Well, I think the ending was fairly fitting. I actually liked that they went with a more mixed ending where a lot of the characters we spent time with died in order to achieve what was at first only a minor and temporary victory; it fits with the bleak tone of the show. All the same, I do like that we went on to see how humanity used its time more effectively than Lunatic and the survivors resurged to take the fight off to her. The return of Empress was a little… odd, but the Hemitheos units are super nanotech cyborgs, I can believe that her ashes in the Iron Sea had been gathering together for decades to restore her whole. And I’m fine not seeing Lunatic actually have her core blow up – her main avatar got taken down with the Elevator and playing us out with the start of the triumphant battle is more than good enough.
And they used the actual song at the exact right moment. Brownie points there.
As for the show as a whole… it’s a hugely mixed bag. It’s sloppy, amateurish, and edgy for the sake of being edgy… but it kind of picks itself up and puts itself back together in a way that was shockingly acceptable. Half of the show is so bad it’s good and the other half is fine, so on the whole it’s a quite watchable experience if you’re looking for something that’s kind of fun but also that you’ll kind of have fun at the expense of.

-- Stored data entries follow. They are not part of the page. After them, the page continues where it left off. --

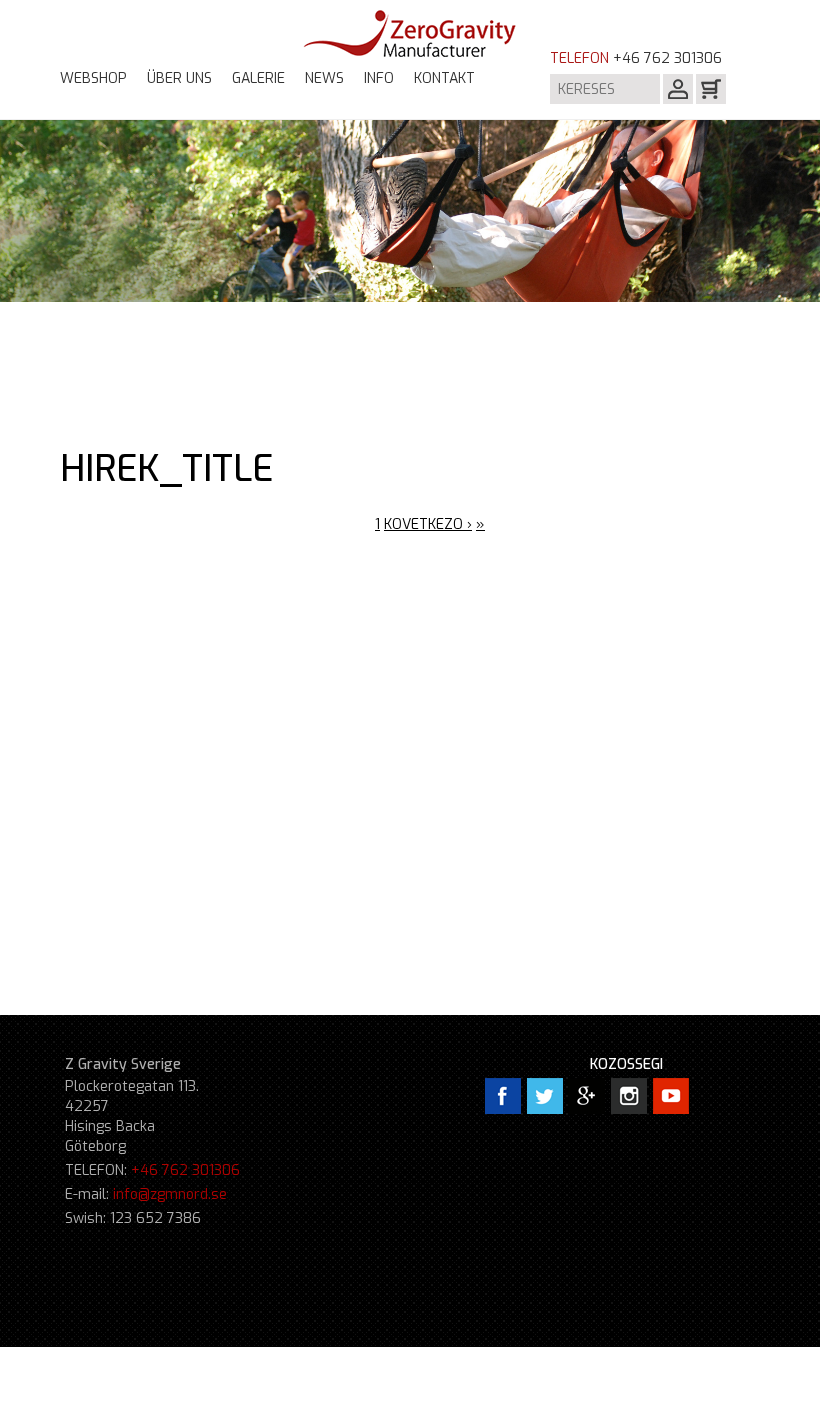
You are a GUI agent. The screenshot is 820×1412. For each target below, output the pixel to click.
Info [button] (379, 78)
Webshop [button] (93, 78)
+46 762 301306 (185, 1170)
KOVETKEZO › (428, 524)
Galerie (258, 78)
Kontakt (444, 78)
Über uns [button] (179, 78)
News (324, 78)
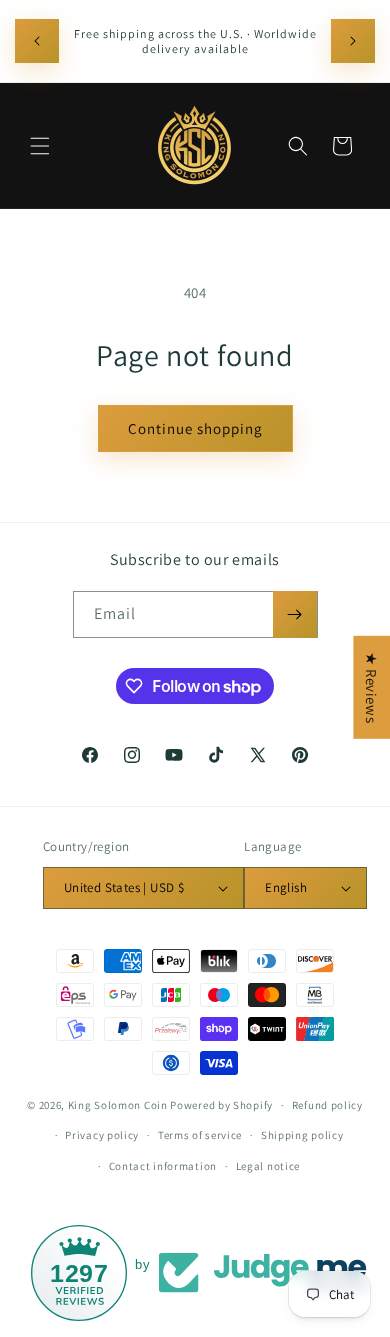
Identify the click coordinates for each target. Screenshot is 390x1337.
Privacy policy (102, 1135)
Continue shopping (195, 428)
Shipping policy (302, 1135)
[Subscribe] (295, 614)
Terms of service (200, 1135)
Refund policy (327, 1105)
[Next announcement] (353, 41)
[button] (40, 146)
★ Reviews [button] (371, 686)
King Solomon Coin (118, 1105)
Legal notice (268, 1166)
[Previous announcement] (37, 41)
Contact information (163, 1166)
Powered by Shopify (221, 1105)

Which is a pretty weird mood to be in, I’ll admit. Are there a lot of good reasons to watch Dawn Fall? No… but there are enough that I can recommend it – even if with a laundry list of caveats, exceptions, and specific circumstances – and so I kind of have to give it a C- here at the end. I honestly was not expecting to offer it anything that high when I first got into the groove, so I’ll go ahead and say that the recovery at least was fairly impressive.